With the rapid development of the new technologies, new academic courses introduced to educational system which results in large data which is unregulated data and it is also challenging for the students to prefer those courses in order to increase their career prospects and another challenge is to convert the unregulated data into structured and meaningful information there is a need of Data Mining Tools. Hadoop Distributed File System is used to hold large amount of data and these files are stored in redundant fashion across multiple machines. The process of extracting information is more complex and it is difficult to handle at a shorter duration, this is because the data is unstructured. To handle large amounts of data, the data mining systems uses file systems for decision-making.
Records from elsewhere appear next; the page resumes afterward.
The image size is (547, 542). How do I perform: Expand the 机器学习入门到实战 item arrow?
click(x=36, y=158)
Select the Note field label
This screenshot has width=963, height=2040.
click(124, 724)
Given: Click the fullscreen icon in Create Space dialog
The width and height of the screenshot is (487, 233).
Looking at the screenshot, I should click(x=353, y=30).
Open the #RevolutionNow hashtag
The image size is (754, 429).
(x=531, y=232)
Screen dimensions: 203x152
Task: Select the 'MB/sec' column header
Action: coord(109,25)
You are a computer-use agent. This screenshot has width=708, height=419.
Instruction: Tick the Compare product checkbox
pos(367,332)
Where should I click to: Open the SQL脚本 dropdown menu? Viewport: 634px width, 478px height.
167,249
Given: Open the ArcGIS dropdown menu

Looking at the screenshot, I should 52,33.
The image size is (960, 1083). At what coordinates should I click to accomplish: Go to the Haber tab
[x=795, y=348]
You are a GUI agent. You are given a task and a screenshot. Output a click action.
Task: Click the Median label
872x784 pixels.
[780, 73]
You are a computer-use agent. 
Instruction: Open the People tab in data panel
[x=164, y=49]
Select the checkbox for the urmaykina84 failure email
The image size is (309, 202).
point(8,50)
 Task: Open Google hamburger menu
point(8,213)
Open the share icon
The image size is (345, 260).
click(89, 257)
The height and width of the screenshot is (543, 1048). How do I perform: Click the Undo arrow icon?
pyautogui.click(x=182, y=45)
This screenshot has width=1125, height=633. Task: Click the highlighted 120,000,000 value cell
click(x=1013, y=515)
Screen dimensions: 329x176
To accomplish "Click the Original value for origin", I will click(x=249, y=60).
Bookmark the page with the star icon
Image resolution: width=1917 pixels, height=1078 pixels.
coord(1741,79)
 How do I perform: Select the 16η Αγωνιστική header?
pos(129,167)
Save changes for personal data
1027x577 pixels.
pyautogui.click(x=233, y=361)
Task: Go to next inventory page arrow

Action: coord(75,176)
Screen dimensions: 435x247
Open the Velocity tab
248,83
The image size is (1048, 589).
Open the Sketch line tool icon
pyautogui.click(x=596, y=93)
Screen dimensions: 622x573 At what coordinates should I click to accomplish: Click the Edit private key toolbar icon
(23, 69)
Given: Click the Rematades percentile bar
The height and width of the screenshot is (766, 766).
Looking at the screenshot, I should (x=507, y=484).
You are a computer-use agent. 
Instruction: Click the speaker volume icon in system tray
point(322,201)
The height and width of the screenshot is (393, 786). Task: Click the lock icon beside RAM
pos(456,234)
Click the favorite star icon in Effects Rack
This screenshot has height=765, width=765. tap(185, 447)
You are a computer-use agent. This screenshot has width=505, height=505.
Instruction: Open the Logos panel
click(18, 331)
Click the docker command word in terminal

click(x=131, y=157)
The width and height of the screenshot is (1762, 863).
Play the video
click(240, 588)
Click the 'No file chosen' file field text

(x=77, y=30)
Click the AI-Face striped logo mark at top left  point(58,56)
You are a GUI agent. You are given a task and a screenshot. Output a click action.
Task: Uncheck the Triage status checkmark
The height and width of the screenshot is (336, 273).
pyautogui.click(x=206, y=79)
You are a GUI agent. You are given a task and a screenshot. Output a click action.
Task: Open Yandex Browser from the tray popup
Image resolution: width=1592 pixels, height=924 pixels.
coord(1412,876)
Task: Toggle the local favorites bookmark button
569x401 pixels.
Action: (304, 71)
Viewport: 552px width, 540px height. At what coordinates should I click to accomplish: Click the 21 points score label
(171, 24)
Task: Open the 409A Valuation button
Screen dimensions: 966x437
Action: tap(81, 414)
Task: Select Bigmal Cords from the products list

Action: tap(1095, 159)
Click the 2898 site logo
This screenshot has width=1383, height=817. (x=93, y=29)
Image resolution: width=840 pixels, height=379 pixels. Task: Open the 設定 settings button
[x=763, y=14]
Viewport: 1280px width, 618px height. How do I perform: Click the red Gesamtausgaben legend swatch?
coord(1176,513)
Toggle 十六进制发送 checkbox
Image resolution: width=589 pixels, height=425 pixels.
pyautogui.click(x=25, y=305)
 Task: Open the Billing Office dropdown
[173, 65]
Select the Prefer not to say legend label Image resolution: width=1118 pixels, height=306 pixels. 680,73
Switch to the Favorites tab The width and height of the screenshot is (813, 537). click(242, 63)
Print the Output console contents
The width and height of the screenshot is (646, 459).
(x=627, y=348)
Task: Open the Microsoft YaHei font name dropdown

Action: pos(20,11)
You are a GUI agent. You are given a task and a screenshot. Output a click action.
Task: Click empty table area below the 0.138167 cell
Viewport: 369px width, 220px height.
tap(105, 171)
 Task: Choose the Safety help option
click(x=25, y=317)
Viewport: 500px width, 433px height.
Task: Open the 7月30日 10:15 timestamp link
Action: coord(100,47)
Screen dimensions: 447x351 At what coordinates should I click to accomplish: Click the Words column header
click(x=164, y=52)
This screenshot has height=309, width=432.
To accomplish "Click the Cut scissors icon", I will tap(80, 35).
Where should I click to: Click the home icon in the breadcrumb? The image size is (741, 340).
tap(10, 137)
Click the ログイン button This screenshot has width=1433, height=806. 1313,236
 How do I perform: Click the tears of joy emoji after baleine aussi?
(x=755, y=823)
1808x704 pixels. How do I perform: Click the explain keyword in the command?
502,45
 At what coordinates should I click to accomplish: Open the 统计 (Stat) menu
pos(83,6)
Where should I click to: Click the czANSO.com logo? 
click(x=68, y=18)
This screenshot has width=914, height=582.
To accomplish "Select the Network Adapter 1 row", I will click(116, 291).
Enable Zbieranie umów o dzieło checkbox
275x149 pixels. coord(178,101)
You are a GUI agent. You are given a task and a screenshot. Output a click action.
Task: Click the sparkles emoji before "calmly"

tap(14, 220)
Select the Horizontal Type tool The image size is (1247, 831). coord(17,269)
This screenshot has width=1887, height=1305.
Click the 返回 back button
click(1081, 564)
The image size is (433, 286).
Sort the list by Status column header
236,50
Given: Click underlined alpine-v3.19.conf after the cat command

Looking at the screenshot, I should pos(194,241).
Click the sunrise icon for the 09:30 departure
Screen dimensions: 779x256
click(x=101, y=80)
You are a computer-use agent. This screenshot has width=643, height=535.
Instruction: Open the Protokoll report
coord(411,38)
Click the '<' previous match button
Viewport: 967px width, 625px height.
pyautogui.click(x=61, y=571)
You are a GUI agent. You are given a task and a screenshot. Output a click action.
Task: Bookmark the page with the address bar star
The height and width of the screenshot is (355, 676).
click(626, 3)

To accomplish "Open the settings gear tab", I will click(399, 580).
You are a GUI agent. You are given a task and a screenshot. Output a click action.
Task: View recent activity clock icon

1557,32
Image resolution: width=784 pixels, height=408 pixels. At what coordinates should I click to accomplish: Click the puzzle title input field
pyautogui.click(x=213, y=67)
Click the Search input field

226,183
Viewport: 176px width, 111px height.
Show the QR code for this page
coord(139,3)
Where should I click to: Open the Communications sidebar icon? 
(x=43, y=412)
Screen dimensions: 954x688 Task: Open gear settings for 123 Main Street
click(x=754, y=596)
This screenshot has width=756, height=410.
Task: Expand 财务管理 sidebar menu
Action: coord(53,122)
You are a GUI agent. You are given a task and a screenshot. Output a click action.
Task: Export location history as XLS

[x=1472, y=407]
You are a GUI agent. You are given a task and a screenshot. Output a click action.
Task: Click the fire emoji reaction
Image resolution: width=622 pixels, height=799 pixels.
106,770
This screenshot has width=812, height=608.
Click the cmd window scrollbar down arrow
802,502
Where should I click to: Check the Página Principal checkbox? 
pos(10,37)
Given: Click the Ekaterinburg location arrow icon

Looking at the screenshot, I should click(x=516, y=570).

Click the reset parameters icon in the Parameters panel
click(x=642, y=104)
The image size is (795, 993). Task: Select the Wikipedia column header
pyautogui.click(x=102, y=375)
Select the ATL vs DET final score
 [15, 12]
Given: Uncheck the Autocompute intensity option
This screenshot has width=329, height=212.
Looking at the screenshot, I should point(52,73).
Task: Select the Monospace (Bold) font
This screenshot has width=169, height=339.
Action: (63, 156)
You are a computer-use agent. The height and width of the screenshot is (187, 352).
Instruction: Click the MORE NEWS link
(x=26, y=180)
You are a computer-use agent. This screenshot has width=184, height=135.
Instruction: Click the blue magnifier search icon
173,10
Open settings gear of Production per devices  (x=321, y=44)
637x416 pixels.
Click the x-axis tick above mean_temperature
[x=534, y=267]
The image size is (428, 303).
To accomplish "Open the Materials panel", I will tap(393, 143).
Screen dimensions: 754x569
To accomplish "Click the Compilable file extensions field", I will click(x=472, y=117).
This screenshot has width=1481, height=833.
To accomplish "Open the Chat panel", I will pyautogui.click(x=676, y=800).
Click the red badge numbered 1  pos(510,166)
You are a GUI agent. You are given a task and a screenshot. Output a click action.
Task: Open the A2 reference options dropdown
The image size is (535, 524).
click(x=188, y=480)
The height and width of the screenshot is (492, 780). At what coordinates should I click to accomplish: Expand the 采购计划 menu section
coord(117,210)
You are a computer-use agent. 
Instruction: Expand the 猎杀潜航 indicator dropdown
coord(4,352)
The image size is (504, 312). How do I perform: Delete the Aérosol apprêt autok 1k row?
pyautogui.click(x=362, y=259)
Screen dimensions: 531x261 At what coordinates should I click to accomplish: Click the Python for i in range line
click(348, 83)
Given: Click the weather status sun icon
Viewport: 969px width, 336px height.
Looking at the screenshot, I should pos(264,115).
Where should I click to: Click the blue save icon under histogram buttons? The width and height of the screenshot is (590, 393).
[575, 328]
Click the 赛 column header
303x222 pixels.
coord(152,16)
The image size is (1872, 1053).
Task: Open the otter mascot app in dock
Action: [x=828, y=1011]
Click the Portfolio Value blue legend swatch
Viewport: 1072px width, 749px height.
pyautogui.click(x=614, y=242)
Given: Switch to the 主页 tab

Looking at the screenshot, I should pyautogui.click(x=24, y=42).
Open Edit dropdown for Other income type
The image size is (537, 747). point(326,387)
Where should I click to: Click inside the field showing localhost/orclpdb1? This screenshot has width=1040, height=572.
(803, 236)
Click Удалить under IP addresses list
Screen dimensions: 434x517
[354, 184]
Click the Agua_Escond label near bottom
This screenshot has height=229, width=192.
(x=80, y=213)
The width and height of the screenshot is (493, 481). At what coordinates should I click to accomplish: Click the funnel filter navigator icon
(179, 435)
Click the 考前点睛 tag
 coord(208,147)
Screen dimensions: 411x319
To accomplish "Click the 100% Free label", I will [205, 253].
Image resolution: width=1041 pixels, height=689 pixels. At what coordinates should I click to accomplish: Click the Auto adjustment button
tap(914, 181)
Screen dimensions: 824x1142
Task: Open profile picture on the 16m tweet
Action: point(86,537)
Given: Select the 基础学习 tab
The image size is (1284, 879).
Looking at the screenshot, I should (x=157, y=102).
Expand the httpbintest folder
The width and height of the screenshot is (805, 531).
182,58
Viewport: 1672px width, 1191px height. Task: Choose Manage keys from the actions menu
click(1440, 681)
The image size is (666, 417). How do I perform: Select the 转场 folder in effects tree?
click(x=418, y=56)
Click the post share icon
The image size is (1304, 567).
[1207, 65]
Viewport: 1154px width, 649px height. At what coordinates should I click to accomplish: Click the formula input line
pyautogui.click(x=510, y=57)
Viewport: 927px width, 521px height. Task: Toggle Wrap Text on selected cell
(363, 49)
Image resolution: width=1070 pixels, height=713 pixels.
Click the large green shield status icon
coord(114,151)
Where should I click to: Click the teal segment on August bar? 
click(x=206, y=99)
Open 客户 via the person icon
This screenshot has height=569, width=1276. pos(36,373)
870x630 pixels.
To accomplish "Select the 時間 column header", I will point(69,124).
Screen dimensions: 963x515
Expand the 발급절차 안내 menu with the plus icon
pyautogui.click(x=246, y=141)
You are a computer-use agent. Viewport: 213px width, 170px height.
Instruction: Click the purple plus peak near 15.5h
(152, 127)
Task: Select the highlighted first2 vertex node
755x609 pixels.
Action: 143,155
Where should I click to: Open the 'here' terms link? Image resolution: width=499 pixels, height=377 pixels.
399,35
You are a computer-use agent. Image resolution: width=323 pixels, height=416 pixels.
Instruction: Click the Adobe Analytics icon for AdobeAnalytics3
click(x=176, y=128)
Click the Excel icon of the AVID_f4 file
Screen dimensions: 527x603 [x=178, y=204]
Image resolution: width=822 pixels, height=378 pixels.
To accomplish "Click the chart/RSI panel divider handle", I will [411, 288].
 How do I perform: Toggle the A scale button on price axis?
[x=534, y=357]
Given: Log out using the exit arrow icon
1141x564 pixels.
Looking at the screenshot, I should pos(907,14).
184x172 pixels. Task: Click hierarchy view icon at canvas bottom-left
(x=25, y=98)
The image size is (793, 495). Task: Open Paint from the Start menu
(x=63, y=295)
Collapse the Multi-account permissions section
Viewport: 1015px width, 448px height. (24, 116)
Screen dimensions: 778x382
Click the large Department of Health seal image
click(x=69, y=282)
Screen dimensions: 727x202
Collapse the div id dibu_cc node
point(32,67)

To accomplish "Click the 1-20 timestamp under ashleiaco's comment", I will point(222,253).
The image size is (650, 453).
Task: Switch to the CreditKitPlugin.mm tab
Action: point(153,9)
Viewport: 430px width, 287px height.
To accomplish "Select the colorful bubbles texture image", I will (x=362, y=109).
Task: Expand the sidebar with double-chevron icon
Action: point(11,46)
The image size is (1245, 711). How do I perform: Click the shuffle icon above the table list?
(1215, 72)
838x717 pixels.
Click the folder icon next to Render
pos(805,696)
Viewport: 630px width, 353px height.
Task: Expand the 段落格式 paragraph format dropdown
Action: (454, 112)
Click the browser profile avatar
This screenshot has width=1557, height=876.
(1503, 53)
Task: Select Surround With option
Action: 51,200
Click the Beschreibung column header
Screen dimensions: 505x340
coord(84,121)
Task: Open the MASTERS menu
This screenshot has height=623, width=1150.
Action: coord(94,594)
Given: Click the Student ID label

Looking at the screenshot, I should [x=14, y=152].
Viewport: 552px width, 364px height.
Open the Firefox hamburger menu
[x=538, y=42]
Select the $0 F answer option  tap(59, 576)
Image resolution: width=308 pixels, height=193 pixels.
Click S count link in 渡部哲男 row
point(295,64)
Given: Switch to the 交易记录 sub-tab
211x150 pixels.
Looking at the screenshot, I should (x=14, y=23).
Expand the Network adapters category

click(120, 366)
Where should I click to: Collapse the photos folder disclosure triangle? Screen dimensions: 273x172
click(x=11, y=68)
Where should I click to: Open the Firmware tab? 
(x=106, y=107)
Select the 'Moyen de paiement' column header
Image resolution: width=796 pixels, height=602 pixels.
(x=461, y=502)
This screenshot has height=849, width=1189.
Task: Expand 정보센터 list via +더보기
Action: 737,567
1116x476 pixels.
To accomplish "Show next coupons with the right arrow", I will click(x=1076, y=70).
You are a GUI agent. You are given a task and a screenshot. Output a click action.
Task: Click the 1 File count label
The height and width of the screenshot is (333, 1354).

Knowledge extracted using Map Reduce will be helpful in decision making for students to determine courses chosen for industrial trainings. Map Reduce jobs run over Hadoop clusters by splitting the big data into small chunks and process the data by running it parallel on distributed clusters. The current work believes that only large volumes of data can be evaluated for the efficiency of HDFS tools in data handling and extraction, but not for systems where data is minimal, just like our project where the information is too small for the students to choose their courses. It is also observed that HDFS systems are not as effective in batch processing and for real-time applications. In order to overcome these two problems, we proposed to work on UIDAI Aadhaar real-time dataset to perform data analysis using Apache Spark Ecosystems.